10-bit ADC on LPC810 and 812

With our new-found insight on how to construct a delta-sigma ADC, we can now turn to the LPC81x series microcontrollers, which have two analog comparators built in.

We’ll also need a reference voltage to compare to, roughly at the mid-point of our measurement range. Luckily, that too is available, in the form of a programmable ladder network – which is just a tap on a bunch of internal resistors, all connected in series between Vcc and ground.

The task at hand is fairly simple:

  • compare the input and set the output either high or low
  • count how many 1’s we have generated, over a fixed number of cycles

As it turns out, this task can be handled by a fairly unique hardware peripheral inside several new microcontrollers from NXP. It’s called the “State Configurable Timer”.

There’s an application note (#11329) from NXP which describes the implementation, including full source code and quite a bit of background information. The essence of this has been extracted into a C++ source file adc_sct.h on GitHub.

The code is fairly impenetrable, but fortunately its use is not, as you can see in this demo:

#include "sys.h"
#include "adc_sct.h"

AdcSct<1> adc;  // use ACMP_I1

extern "C" void SCT_IRQHandler () { adc.sctIrqHandler(); }

int main () {
  tick.init(1000);
  serial.init(115200);

  printf("\n[sigmadc]\n");

  LPC_SWM->PINENABLE0 |= (3<<2);      // disable SWDIO and SWCLK
  LPC_SWM->PINASSIGN[8] = 0xFFFF02FF; // enable ACMP_O on PIO_2
  LPC_SWM->PINASSIGN[5] = 0x02FFFFFF; // enable CTIN_0 on PIO_2

  adc.init();

  while (true) {
    tick.delay(500);
    printf("%d\n", adc.result());
  }
}

But first, let’s build up the little circuit needed for our home-made ADC:

DSC 5014

The comparator input is fixed as pin 8 (PIO0_0), the digital out is set to pin 4 (PIO0_2).

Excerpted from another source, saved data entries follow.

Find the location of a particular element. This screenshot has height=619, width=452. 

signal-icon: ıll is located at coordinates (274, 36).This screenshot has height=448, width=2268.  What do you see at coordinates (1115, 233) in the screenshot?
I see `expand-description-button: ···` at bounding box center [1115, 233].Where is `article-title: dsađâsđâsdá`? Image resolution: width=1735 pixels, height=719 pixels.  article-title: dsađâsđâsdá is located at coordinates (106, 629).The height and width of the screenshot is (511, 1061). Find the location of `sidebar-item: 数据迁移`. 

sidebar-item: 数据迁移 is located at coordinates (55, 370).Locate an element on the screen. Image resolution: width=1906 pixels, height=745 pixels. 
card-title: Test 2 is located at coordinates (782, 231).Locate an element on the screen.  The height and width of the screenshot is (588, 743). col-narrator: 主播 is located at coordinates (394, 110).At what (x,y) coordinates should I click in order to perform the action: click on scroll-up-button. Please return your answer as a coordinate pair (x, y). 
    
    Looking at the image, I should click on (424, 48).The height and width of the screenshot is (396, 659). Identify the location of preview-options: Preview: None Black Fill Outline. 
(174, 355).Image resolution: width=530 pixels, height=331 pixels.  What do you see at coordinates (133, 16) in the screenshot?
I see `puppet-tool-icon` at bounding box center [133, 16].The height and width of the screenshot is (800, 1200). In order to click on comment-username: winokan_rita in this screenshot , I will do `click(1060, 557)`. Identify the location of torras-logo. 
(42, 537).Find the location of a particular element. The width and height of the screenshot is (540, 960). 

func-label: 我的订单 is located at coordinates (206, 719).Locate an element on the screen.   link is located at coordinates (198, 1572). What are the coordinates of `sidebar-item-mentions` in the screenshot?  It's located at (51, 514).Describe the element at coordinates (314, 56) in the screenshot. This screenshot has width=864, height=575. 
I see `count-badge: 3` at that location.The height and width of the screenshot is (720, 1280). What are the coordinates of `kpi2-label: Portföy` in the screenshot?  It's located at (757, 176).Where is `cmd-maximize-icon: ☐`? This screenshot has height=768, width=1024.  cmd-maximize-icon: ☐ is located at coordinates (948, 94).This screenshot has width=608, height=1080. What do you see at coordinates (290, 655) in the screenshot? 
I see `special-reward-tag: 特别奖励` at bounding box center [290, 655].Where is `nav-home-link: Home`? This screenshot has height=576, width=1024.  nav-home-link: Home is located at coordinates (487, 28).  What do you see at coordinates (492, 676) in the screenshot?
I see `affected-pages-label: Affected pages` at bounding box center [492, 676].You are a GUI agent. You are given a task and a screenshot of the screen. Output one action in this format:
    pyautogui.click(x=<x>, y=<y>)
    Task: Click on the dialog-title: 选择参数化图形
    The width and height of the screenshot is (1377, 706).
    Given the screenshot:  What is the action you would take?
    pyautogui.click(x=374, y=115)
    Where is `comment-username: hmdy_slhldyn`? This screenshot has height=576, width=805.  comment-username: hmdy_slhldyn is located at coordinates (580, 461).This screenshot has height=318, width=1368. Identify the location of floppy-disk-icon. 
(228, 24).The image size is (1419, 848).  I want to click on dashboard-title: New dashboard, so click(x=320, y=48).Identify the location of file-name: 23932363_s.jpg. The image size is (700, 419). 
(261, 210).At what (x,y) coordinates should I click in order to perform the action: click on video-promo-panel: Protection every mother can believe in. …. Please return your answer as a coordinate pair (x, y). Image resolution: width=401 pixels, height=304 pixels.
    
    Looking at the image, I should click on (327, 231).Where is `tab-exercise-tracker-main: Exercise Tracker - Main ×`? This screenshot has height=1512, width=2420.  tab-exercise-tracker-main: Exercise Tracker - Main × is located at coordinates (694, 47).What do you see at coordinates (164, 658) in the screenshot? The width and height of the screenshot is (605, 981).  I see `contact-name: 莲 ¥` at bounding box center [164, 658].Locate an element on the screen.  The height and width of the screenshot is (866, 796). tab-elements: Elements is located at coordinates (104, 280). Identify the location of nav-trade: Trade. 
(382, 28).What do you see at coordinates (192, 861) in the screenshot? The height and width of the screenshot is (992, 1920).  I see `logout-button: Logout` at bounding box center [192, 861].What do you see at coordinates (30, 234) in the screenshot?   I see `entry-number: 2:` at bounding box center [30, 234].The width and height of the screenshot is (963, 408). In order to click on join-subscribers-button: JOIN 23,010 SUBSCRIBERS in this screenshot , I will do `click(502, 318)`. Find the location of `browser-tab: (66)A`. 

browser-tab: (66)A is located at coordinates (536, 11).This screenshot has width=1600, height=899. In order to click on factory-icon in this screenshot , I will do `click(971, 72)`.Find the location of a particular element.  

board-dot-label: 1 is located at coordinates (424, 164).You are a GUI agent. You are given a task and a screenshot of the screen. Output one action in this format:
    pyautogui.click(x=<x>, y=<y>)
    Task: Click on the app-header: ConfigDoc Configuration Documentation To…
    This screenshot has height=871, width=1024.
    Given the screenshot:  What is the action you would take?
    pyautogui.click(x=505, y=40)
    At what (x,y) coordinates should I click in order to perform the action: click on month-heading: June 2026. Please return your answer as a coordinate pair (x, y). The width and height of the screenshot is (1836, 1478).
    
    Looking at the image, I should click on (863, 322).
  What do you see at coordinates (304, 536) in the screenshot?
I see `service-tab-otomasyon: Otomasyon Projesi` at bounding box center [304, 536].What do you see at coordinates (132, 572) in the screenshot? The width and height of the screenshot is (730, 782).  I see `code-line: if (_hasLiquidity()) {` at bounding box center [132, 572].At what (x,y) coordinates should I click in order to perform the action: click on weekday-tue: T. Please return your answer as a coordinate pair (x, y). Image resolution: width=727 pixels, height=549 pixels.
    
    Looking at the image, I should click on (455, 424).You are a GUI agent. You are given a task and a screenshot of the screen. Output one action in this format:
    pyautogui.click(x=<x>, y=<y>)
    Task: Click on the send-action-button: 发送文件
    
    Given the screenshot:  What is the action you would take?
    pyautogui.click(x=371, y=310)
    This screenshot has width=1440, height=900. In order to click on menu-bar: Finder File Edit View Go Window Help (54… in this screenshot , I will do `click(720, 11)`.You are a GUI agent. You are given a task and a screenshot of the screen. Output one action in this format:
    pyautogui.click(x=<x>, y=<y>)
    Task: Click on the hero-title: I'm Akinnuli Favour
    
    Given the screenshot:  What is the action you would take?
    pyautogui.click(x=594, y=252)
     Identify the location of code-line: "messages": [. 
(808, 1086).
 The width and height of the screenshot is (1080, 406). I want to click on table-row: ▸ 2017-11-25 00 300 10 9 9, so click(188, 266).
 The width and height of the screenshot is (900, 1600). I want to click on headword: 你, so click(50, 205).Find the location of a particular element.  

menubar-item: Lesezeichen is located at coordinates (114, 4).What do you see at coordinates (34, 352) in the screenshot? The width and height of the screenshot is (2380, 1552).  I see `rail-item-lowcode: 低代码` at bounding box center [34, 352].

This is using an LPC810, connected to an FTDI header (on the left) which allows uploading new code into it via USB, but which also includes the diodes necessary to allow re-using all the I/O pins for the application itself. Here is the final circuit, connected to a modified FTDI adapter on the left and a variable voltage source (lab power suppy) on the right:

DSC 5013

As it turns out, this circuit can interfere with actual uploads, so the top board needs to be taken off while re-programming the LPC810 chip. After that, it can be placed back on.

Here is some sample output on the serial port (reported twice per second):

[sigmadc]
1024
1024
623
625
625
636
635
637
637
637
636
508
379
379

Manually adjusting the power supply, and plotting the resulting values gives this graph:

Adc chart

As you can see, the ADC is working very nicely from 0.5 to 3.0V, with a nearly straight line. Better results will require more accurate measurement of the input voltage. For the low range, proper choice of resistor- and capacitor-values are likely to improve results further – the current setup just used a couple of very common values: both resistors are 10 kΩ, the capacitor is a 0.1 µF ceramic type.

The current implementation runs the delta-sigma cycle at 400 KHz (assuming the default 12 MHz µC clock), which translates to some 400 ADC readings per second, since we’re using 1024-fold oversampling. These settings are all defined in the “adc_stc.h” source code.

Just like 2 simple components can turn a PWM signal into a voltage, this shows that with no more than two resistors and one capacitor, voltages can measured digitally. Neat tricks.